A person so discharged on licence may be discharged
on probation, and on condition that he be placed under the
supervision or authority of any society or person named in the
licence who may be willing to take charge of the case, or of such
other conditions as may be specified in the licence.
The Directors of Convict Prisons shall report
periodically to the Secretary of State on the conduct and industry
of persons undergoing preventive detention, and their prospects and
probable behaviour on release, and for this purpose shall be
assisted by a committee at each prison in which such persons are
detained, consisting of such members of the board of visitors and
such other persons of either sex as the Secretary of State may from
time to time appoint.
Every such committee shall hold meetings at such
intervals of not more than six months as may be prescribed, for the
purpose of personally interviewing persons undergoing preventive
detention in the prison, and preparing reports embodying such
information respecting them as may be necessary for the assistance
of the Directors, and may at any other time hold such other meetings
and make such special reports respecting particular cases, as they
may think necessary.”
A licence may be in such form, and may contain such
conditions as may be prescribed by the Secretary of State.
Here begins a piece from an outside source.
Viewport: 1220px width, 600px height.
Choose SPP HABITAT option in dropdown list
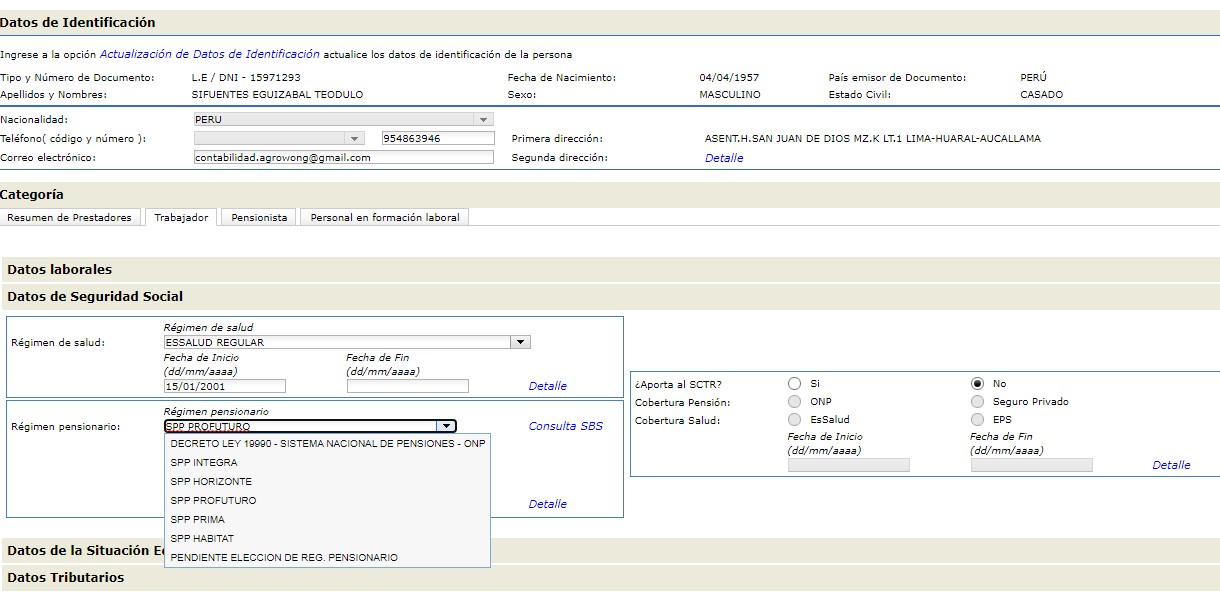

The Secretary of State is the figure who has all
power over the person sentenced to preventive detention; but the Act
does not give him any power that he did not before possess. The
Secretary of State has always held and used a dispensing power
regarding the sentences passed on prisoners. He has not only
remitted sentences, but he has imposed conditions while granting a
remission. The Act does not even limit his power, for as the
representative of the King he may liberate anybody if he sees fit.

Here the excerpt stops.